BEGIN

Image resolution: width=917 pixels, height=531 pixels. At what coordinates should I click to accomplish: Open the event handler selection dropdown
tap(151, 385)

END
BEGIN

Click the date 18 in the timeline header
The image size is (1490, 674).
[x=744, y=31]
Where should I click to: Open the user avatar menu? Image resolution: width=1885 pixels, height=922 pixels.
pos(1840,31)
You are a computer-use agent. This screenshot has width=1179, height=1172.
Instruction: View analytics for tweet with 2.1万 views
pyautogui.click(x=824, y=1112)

END

TO DO: When you reach the line in the material above that holds "Where should I", begin reproducing lines exactly, and stop after the line that holds "You are a computer-use".

SOLVED PROBLEM:
Where should I click to: Open the user avatar menu? Image resolution: width=1885 pixels, height=922 pixels.
pos(1840,31)
You are a computer-use agent. This screenshot has width=1179, height=1172.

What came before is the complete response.